Pixel coordinate grounding data
== Segment start ==

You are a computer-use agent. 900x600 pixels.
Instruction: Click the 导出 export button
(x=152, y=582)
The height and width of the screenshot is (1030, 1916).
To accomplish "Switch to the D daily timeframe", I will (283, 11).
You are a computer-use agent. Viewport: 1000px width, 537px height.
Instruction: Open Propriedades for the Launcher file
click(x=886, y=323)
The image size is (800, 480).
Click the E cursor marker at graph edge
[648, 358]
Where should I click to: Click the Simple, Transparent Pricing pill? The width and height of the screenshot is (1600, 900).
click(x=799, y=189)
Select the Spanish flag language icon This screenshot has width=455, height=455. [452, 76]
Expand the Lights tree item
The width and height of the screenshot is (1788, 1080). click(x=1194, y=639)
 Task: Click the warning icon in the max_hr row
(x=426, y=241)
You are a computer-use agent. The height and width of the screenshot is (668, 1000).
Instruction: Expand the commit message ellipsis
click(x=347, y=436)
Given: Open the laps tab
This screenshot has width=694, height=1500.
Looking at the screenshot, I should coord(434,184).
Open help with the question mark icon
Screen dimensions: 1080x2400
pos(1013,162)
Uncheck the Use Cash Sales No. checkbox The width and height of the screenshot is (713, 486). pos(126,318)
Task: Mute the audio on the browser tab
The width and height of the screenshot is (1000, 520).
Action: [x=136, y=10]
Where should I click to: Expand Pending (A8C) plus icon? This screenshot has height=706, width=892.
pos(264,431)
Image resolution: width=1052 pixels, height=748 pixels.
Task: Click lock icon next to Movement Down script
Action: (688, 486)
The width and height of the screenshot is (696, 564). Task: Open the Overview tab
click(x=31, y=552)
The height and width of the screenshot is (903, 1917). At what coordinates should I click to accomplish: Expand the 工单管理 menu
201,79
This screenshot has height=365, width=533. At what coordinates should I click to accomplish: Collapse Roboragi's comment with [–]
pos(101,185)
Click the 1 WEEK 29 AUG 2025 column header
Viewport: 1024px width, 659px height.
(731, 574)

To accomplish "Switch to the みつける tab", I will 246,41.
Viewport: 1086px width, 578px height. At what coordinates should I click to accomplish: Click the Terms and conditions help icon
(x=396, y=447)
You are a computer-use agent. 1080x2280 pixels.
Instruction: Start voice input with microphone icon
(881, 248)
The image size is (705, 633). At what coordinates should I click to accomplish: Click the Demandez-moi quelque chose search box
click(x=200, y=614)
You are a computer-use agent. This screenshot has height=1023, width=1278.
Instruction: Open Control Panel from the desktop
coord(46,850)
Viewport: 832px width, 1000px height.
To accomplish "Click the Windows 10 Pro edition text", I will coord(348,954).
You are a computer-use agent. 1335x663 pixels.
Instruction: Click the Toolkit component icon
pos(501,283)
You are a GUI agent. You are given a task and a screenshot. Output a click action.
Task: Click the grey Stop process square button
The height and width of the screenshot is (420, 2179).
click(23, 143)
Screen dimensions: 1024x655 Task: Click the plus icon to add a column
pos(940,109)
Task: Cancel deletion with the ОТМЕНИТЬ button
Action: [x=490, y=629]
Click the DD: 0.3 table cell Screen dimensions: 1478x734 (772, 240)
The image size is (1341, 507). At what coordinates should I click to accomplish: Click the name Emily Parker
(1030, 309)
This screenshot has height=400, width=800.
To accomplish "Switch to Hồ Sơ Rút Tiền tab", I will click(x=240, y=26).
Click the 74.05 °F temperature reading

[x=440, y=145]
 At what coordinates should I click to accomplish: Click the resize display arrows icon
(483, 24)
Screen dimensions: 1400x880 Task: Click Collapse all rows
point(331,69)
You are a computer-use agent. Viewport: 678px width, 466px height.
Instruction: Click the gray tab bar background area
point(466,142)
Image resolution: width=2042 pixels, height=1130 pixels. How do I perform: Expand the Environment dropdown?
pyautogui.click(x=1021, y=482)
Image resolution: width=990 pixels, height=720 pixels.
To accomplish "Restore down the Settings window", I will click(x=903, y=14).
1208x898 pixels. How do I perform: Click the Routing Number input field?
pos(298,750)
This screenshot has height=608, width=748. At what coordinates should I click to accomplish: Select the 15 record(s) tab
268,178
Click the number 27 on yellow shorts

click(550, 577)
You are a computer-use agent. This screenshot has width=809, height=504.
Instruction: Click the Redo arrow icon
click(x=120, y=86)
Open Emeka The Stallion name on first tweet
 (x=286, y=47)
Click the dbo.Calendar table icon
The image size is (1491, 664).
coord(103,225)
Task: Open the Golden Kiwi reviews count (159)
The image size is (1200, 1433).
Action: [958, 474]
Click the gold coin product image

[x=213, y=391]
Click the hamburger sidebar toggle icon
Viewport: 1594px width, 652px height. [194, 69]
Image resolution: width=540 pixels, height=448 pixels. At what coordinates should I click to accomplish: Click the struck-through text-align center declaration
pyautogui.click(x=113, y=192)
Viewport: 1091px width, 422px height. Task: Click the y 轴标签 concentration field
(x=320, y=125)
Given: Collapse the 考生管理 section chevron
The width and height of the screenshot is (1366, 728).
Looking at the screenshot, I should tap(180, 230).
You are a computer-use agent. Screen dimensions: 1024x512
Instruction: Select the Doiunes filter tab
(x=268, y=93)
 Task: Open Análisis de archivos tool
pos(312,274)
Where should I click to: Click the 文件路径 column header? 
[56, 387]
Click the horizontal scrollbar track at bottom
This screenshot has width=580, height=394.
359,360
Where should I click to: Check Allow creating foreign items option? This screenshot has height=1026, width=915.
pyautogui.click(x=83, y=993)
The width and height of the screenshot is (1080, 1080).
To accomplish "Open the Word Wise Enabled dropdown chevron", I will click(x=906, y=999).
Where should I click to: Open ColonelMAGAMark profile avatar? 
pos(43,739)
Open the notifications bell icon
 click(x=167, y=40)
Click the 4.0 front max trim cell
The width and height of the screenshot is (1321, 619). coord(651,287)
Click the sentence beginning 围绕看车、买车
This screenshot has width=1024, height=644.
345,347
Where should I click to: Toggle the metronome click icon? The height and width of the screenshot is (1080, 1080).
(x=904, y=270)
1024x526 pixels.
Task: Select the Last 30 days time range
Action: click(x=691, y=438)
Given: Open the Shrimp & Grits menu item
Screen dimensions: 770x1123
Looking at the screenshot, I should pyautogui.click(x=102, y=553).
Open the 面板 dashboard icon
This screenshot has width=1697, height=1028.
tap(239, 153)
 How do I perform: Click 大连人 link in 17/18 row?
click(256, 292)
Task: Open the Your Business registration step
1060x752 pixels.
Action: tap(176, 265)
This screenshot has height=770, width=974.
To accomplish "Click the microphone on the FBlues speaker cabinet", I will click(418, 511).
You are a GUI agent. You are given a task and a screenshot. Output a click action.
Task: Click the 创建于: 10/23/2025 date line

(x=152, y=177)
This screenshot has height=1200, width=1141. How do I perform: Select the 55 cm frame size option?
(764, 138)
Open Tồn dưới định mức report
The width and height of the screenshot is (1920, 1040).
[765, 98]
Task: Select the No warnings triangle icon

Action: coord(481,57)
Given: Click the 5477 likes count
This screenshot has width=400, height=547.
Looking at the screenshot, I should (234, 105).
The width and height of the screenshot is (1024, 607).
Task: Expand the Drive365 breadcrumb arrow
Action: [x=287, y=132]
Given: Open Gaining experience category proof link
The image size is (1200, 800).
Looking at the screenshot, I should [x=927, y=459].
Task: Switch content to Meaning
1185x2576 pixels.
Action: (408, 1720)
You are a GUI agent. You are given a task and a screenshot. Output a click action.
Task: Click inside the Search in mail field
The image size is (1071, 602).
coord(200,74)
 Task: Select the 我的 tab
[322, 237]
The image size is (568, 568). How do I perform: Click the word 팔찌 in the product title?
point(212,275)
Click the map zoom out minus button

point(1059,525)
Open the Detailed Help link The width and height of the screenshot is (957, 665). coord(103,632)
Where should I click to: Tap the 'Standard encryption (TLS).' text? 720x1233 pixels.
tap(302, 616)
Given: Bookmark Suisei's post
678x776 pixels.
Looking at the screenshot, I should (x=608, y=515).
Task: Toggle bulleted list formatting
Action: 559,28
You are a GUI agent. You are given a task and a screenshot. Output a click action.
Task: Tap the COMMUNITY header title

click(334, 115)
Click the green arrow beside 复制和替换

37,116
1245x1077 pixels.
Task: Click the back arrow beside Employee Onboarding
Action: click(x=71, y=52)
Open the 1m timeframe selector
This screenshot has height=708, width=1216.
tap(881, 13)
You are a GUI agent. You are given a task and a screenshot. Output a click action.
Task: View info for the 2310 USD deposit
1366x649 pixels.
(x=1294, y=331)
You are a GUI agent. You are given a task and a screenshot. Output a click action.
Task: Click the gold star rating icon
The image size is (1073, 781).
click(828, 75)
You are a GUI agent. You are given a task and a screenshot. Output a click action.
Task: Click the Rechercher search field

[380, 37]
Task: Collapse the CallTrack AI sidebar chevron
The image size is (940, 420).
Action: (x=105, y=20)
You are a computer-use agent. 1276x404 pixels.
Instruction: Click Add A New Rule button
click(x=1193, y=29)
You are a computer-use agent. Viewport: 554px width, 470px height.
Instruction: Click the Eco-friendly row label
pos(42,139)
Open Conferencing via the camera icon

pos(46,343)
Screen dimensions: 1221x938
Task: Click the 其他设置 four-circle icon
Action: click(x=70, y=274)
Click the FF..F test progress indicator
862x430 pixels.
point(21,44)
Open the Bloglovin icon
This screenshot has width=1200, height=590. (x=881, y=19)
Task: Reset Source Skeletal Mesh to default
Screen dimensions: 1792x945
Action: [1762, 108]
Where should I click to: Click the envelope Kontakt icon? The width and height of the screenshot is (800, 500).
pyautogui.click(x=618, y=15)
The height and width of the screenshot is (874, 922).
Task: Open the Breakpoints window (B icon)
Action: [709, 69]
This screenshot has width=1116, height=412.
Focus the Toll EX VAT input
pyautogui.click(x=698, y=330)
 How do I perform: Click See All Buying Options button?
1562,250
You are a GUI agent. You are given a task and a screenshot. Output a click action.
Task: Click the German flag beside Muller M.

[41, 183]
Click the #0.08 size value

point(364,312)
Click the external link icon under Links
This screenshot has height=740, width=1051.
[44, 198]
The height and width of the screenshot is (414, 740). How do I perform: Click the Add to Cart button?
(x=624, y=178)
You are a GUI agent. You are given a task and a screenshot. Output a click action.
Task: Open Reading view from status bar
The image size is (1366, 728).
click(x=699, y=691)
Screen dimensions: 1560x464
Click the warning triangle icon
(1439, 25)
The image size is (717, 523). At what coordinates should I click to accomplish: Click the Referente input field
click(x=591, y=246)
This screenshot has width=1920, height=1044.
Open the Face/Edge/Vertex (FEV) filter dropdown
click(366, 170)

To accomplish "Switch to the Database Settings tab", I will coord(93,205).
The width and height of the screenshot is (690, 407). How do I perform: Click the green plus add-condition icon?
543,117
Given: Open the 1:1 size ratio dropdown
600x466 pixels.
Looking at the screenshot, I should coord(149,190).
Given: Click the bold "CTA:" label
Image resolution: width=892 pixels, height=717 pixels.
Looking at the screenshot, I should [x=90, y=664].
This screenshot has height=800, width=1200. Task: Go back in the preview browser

== Segment end ==

## [EXERCISE BRIEF]
In how many lines of the data does the string "Settings" appear? Only the number should be given.

## [SOLUTION]
2